* **WHAT NEEDS TO BE DONE**
From the line that contains "Click the 600 - 610 price cell" to the final line of the entries, return every line exactly and leave out all others.

Records from a collection:
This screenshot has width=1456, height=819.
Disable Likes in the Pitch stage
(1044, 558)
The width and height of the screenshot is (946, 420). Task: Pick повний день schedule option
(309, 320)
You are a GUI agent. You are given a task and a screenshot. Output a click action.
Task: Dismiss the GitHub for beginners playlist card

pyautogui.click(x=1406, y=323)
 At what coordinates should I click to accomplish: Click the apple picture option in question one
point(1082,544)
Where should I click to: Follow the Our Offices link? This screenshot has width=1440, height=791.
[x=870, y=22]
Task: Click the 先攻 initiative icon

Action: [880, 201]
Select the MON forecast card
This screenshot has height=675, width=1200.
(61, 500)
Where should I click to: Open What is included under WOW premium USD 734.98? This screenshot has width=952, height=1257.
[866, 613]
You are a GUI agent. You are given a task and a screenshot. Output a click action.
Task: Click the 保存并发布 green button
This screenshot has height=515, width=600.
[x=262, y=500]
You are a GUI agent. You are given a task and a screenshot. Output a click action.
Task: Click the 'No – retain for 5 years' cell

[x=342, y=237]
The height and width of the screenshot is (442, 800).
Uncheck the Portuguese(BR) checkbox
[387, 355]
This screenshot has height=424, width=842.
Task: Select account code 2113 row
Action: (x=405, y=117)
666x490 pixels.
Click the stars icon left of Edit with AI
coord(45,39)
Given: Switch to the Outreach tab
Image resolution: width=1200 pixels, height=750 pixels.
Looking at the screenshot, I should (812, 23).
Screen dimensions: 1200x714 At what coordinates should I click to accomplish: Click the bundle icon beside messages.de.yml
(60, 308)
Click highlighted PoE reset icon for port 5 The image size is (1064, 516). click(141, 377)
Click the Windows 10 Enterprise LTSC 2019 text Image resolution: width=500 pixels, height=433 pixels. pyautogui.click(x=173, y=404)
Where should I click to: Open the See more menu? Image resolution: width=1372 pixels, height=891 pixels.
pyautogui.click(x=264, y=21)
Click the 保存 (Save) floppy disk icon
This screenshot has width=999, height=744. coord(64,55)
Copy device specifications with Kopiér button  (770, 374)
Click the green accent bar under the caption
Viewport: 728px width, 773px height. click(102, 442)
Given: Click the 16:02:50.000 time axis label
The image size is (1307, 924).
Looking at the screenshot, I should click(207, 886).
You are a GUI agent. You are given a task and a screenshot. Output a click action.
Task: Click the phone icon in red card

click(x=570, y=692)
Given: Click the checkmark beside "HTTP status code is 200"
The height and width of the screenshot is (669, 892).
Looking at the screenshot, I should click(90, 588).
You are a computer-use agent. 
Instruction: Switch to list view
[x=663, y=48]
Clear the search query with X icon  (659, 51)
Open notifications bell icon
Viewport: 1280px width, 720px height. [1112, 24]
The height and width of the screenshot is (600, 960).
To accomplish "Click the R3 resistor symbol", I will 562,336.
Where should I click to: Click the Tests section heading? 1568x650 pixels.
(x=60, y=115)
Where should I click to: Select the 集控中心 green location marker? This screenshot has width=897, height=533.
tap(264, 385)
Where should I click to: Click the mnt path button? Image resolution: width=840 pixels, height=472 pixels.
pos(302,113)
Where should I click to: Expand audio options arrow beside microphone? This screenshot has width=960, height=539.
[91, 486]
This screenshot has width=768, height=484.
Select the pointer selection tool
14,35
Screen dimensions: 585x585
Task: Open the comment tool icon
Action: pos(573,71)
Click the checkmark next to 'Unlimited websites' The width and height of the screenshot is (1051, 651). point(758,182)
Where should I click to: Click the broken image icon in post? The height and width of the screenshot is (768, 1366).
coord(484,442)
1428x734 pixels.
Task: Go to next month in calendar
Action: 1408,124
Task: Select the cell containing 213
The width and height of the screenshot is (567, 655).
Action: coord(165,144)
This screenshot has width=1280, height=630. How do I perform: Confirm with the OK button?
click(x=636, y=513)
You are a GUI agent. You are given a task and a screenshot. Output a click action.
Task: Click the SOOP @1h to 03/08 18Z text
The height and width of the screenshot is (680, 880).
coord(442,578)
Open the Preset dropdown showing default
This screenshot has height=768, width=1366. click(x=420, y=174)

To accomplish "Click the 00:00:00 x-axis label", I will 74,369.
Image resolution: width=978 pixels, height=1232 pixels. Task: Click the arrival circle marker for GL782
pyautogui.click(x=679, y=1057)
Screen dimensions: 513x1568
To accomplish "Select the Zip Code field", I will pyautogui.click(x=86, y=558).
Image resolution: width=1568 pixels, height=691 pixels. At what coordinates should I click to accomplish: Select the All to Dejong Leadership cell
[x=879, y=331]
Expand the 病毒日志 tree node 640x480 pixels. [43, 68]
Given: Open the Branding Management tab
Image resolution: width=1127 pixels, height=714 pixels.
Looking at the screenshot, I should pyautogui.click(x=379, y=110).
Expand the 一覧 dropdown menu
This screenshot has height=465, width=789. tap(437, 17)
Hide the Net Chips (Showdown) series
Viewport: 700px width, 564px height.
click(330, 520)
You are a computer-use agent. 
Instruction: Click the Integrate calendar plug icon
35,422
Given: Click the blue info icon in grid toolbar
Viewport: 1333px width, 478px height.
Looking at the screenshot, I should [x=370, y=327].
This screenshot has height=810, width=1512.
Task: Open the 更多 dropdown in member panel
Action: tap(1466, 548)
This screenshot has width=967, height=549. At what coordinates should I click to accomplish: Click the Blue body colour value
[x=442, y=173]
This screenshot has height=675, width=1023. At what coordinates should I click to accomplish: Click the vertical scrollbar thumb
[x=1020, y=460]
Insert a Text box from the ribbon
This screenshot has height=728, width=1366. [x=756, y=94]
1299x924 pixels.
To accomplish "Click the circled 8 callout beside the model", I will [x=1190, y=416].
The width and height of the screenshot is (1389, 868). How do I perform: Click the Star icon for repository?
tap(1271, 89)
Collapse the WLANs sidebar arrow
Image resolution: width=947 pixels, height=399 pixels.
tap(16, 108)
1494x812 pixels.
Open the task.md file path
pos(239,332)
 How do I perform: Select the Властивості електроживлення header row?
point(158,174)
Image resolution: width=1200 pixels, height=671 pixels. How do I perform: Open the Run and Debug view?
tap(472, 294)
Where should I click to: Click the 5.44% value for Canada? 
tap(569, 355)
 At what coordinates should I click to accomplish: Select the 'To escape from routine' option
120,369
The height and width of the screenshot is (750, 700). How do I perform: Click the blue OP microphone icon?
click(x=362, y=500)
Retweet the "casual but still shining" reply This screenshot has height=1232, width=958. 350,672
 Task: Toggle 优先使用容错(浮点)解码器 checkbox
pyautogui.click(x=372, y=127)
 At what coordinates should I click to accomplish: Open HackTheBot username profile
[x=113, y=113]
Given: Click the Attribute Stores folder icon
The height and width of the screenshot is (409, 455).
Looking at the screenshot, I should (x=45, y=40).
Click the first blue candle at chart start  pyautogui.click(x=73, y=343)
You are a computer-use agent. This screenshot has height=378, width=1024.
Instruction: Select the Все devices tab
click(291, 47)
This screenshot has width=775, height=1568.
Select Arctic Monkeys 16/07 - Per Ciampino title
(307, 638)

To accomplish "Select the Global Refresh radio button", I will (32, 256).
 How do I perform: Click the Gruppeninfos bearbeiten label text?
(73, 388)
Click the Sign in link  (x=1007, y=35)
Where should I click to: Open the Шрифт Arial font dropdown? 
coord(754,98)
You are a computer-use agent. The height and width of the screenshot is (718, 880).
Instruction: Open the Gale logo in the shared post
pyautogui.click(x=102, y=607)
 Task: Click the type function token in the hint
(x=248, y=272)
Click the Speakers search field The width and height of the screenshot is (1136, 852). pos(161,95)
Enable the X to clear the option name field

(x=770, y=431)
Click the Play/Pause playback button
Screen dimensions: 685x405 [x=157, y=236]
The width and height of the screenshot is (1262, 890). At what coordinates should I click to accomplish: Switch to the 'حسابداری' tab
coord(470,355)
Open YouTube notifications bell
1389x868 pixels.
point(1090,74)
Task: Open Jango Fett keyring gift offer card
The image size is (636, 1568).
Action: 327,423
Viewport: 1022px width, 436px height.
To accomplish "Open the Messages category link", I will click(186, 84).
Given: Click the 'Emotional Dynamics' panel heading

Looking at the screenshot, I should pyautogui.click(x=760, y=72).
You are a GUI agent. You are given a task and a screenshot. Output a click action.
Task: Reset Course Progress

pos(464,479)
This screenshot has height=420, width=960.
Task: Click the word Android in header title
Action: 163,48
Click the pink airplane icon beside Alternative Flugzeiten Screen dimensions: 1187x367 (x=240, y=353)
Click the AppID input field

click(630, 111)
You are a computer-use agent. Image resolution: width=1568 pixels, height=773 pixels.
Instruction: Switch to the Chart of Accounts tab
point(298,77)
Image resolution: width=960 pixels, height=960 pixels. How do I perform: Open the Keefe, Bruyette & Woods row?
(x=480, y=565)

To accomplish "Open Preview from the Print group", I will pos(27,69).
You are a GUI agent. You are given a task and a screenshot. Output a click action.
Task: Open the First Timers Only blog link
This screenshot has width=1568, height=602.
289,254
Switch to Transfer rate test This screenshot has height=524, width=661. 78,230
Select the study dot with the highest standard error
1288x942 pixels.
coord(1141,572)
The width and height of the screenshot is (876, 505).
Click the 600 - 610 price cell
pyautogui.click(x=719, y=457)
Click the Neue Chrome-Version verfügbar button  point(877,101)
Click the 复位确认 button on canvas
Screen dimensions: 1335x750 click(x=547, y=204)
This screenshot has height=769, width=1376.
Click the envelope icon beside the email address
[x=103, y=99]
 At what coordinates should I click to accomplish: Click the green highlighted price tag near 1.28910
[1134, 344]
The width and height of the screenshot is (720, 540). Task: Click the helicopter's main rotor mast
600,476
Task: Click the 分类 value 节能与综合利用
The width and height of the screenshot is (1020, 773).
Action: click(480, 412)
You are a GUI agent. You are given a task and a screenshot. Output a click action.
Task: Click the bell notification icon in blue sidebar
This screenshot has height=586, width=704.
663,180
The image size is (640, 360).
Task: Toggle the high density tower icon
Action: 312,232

* **OUTPUT OF THE TASK**
Click the 600 - 610 price cell
pyautogui.click(x=719, y=457)
Click the Neue Chrome-Version verfügbar button  point(877,101)
Click the 复位确认 button on canvas
Screen dimensions: 1335x750 click(x=547, y=204)
This screenshot has height=769, width=1376.
Click the envelope icon beside the email address
[x=103, y=99]
 At what coordinates should I click to accomplish: Click the green highlighted price tag near 1.28910
[1134, 344]
The width and height of the screenshot is (720, 540). Task: Click the helicopter's main rotor mast
600,476
Task: Click the 分类 value 节能与综合利用
The width and height of the screenshot is (1020, 773).
Action: click(480, 412)
You are a GUI agent. You are given a task and a screenshot. Output a click action.
Task: Click the bell notification icon in blue sidebar
This screenshot has height=586, width=704.
663,180
The image size is (640, 360).
Task: Toggle the high density tower icon
Action: 312,232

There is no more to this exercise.